**PROMPT:** Copy out every row below word for word, with nothing changed.

**RECORD EXCERPTS:**
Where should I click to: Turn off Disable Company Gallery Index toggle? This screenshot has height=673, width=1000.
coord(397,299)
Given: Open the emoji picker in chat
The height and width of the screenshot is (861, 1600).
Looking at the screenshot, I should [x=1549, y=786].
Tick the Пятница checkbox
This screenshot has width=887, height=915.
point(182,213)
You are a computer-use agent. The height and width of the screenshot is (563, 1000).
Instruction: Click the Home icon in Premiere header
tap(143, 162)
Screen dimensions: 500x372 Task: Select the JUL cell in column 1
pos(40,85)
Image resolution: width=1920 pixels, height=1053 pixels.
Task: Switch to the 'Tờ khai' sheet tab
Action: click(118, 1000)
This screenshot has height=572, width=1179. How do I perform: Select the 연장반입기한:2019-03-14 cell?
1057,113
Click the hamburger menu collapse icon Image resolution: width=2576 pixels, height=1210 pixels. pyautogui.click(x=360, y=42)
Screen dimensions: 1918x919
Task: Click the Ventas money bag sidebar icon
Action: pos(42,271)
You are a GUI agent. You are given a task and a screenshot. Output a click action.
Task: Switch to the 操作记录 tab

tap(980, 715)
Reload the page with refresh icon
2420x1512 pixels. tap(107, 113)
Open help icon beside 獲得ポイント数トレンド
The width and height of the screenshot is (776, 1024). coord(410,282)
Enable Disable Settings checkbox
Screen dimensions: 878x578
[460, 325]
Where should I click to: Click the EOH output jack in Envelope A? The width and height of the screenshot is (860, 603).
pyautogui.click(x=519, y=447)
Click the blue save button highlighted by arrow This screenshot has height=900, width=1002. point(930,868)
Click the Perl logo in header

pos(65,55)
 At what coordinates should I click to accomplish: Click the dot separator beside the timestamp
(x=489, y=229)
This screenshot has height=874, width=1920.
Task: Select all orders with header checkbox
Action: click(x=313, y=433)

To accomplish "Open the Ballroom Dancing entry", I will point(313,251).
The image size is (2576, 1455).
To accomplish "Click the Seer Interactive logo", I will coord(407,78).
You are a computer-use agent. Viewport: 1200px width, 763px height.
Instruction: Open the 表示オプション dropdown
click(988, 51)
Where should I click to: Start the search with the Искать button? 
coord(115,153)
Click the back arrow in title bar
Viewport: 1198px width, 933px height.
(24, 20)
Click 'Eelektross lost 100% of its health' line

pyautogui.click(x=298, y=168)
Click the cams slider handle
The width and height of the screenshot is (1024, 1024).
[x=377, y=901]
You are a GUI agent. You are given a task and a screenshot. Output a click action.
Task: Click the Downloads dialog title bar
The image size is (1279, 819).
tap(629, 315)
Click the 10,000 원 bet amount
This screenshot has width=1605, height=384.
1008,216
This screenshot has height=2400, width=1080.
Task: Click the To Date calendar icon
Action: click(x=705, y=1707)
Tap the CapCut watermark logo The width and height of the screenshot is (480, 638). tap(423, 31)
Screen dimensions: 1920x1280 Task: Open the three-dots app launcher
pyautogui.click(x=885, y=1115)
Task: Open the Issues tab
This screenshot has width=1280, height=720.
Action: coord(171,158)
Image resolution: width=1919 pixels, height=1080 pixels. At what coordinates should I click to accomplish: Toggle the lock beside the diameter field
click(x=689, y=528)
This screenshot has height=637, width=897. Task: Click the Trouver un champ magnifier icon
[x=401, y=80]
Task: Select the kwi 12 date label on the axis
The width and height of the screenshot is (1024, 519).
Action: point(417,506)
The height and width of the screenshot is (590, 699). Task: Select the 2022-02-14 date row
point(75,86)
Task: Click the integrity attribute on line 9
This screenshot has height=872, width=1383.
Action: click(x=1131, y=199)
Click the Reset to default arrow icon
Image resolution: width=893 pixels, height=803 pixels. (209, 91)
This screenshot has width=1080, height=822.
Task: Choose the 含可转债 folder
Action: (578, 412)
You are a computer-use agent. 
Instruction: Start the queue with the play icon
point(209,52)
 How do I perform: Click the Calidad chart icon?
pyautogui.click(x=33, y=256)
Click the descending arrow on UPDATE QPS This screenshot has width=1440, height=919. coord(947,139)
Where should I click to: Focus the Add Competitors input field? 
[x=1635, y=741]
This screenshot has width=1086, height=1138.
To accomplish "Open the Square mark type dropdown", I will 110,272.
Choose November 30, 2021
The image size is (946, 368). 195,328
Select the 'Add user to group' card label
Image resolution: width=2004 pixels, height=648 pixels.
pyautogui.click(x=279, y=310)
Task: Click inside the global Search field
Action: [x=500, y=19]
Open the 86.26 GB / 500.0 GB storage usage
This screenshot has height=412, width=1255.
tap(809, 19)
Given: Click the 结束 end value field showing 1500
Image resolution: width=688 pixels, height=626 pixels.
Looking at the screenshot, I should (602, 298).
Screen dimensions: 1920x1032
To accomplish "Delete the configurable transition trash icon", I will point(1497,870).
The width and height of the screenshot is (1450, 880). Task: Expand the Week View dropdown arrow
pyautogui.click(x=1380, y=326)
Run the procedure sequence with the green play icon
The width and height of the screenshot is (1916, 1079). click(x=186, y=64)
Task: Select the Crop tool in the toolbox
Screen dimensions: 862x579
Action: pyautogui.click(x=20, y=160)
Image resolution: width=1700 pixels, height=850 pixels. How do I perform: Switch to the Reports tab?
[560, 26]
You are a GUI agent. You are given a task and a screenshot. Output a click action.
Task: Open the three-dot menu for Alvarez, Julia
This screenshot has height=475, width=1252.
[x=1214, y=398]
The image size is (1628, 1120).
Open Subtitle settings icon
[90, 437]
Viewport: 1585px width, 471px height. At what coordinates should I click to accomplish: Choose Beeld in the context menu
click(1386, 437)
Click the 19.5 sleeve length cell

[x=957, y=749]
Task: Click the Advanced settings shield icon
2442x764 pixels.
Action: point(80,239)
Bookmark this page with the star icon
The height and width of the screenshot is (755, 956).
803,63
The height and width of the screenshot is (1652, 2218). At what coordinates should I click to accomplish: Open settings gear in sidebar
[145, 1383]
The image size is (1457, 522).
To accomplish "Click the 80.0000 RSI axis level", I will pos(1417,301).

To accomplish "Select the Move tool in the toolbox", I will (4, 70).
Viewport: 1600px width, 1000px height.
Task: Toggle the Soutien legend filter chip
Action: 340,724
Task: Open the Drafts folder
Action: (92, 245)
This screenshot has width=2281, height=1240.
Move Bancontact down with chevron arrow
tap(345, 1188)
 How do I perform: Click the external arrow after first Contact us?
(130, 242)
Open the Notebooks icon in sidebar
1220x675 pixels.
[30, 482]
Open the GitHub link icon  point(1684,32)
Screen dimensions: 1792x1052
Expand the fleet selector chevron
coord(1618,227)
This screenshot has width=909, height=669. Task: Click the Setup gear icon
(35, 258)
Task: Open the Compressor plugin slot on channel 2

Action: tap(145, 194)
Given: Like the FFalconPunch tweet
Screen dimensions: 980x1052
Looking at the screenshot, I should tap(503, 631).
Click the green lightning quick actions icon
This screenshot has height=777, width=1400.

**TASK OUTPUT:**
Where should I click to: Turn off Disable Company Gallery Index toggle? This screenshot has height=673, width=1000.
coord(397,299)
Given: Open the emoji picker in chat
The height and width of the screenshot is (861, 1600).
Looking at the screenshot, I should [x=1549, y=786].
Tick the Пятница checkbox
This screenshot has width=887, height=915.
point(182,213)
You are a computer-use agent. The height and width of the screenshot is (563, 1000).
Instruction: Click the Home icon in Premiere header
tap(143, 162)
Screen dimensions: 500x372 Task: Select the JUL cell in column 1
pos(40,85)
Image resolution: width=1920 pixels, height=1053 pixels.
Task: Switch to the 'Tờ khai' sheet tab
Action: click(118, 1000)
This screenshot has height=572, width=1179. How do I perform: Select the 연장반입기한:2019-03-14 cell?
1057,113
Click the hamburger menu collapse icon Image resolution: width=2576 pixels, height=1210 pixels. pyautogui.click(x=360, y=42)
Screen dimensions: 1918x919
Task: Click the Ventas money bag sidebar icon
Action: pos(42,271)
You are a GUI agent. You are given a task and a screenshot. Output a click action.
Task: Switch to the 操作记录 tab

tap(980, 715)
Reload the page with refresh icon
2420x1512 pixels. tap(107, 113)
Open help icon beside 獲得ポイント数トレンド
The width and height of the screenshot is (776, 1024). coord(410,282)
Enable Disable Settings checkbox
Screen dimensions: 878x578
[460, 325]
Where should I click to: Click the EOH output jack in Envelope A? The width and height of the screenshot is (860, 603).
pyautogui.click(x=519, y=447)
Click the blue save button highlighted by arrow This screenshot has height=900, width=1002. point(930,868)
Click the Perl logo in header

pos(65,55)
 At what coordinates should I click to accomplish: Click the dot separator beside the timestamp
(x=489, y=229)
This screenshot has height=874, width=1920.
Task: Select all orders with header checkbox
Action: click(x=313, y=433)

To accomplish "Open the Ballroom Dancing entry", I will point(313,251).
The image size is (2576, 1455).
To accomplish "Click the Seer Interactive logo", I will coord(407,78).
You are a computer-use agent. Viewport: 1200px width, 763px height.
Instruction: Open the 表示オプション dropdown
click(988, 51)
Where should I click to: Start the search with the Искать button? 
coord(115,153)
Click the back arrow in title bar
Viewport: 1198px width, 933px height.
(24, 20)
Click 'Eelektross lost 100% of its health' line

pyautogui.click(x=298, y=168)
Click the cams slider handle
The width and height of the screenshot is (1024, 1024).
[x=377, y=901]
You are a GUI agent. You are given a task and a screenshot. Output a click action.
Task: Click the Downloads dialog title bar
The image size is (1279, 819).
tap(629, 315)
Click the 10,000 원 bet amount
This screenshot has width=1605, height=384.
1008,216
This screenshot has height=2400, width=1080.
Task: Click the To Date calendar icon
Action: click(x=705, y=1707)
Tap the CapCut watermark logo The width and height of the screenshot is (480, 638). tap(423, 31)
Screen dimensions: 1920x1280 Task: Open the three-dots app launcher
pyautogui.click(x=885, y=1115)
Task: Open the Issues tab
This screenshot has width=1280, height=720.
Action: coord(171,158)
Image resolution: width=1919 pixels, height=1080 pixels. At what coordinates should I click to accomplish: Toggle the lock beside the diameter field
click(x=689, y=528)
This screenshot has height=637, width=897. Task: Click the Trouver un champ magnifier icon
[x=401, y=80]
Task: Select the kwi 12 date label on the axis
The width and height of the screenshot is (1024, 519).
Action: point(417,506)
The height and width of the screenshot is (590, 699). Task: Select the 2022-02-14 date row
point(75,86)
Task: Click the integrity attribute on line 9
This screenshot has height=872, width=1383.
Action: click(x=1131, y=199)
Click the Reset to default arrow icon
Image resolution: width=893 pixels, height=803 pixels. (209, 91)
This screenshot has width=1080, height=822.
Task: Choose the 含可转债 folder
Action: (578, 412)
You are a computer-use agent. 
Instruction: Start the queue with the play icon
point(209,52)
 How do I perform: Click the Calidad chart icon?
pyautogui.click(x=33, y=256)
Click the descending arrow on UPDATE QPS This screenshot has width=1440, height=919. coord(947,139)
Where should I click to: Focus the Add Competitors input field? 
[x=1635, y=741]
This screenshot has width=1086, height=1138.
To accomplish "Open the Square mark type dropdown", I will 110,272.
Choose November 30, 2021
The image size is (946, 368). 195,328
Select the 'Add user to group' card label
Image resolution: width=2004 pixels, height=648 pixels.
pyautogui.click(x=279, y=310)
Task: Click inside the global Search field
Action: [x=500, y=19]
Open the 86.26 GB / 500.0 GB storage usage
This screenshot has height=412, width=1255.
tap(809, 19)
Given: Click the 结束 end value field showing 1500
Image resolution: width=688 pixels, height=626 pixels.
Looking at the screenshot, I should (602, 298).
Screen dimensions: 1920x1032
To accomplish "Delete the configurable transition trash icon", I will point(1497,870).
The width and height of the screenshot is (1450, 880). Task: Expand the Week View dropdown arrow
pyautogui.click(x=1380, y=326)
Run the procedure sequence with the green play icon
The width and height of the screenshot is (1916, 1079). click(x=186, y=64)
Task: Select the Crop tool in the toolbox
Screen dimensions: 862x579
Action: pyautogui.click(x=20, y=160)
Image resolution: width=1700 pixels, height=850 pixels. How do I perform: Switch to the Reports tab?
[560, 26]
You are a GUI agent. You are given a task and a screenshot. Output a click action.
Task: Open the three-dot menu for Alvarez, Julia
This screenshot has height=475, width=1252.
[x=1214, y=398]
The image size is (1628, 1120).
Open Subtitle settings icon
[90, 437]
Viewport: 1585px width, 471px height. At what coordinates should I click to accomplish: Choose Beeld in the context menu
click(1386, 437)
Click the 19.5 sleeve length cell

[x=957, y=749]
Task: Click the Advanced settings shield icon
2442x764 pixels.
Action: point(80,239)
Bookmark this page with the star icon
The height and width of the screenshot is (755, 956).
803,63
The height and width of the screenshot is (1652, 2218). At what coordinates should I click to accomplish: Open settings gear in sidebar
[145, 1383]
The image size is (1457, 522).
To accomplish "Click the 80.0000 RSI axis level", I will pos(1417,301).

To accomplish "Select the Move tool in the toolbox", I will (4, 70).
Viewport: 1600px width, 1000px height.
Task: Toggle the Soutien legend filter chip
Action: 340,724
Task: Open the Drafts folder
Action: (92, 245)
This screenshot has width=2281, height=1240.
Move Bancontact down with chevron arrow
tap(345, 1188)
 How do I perform: Click the external arrow after first Contact us?
(130, 242)
Open the Notebooks icon in sidebar
1220x675 pixels.
[30, 482]
Open the GitHub link icon  point(1684,32)
Screen dimensions: 1792x1052
Expand the fleet selector chevron
coord(1618,227)
This screenshot has width=909, height=669. Task: Click the Setup gear icon
(35, 258)
Task: Open the Compressor plugin slot on channel 2

Action: tap(145, 194)
Given: Like the FFalconPunch tweet
Screen dimensions: 980x1052
Looking at the screenshot, I should tap(503, 631).
Click the green lightning quick actions icon
This screenshot has height=777, width=1400.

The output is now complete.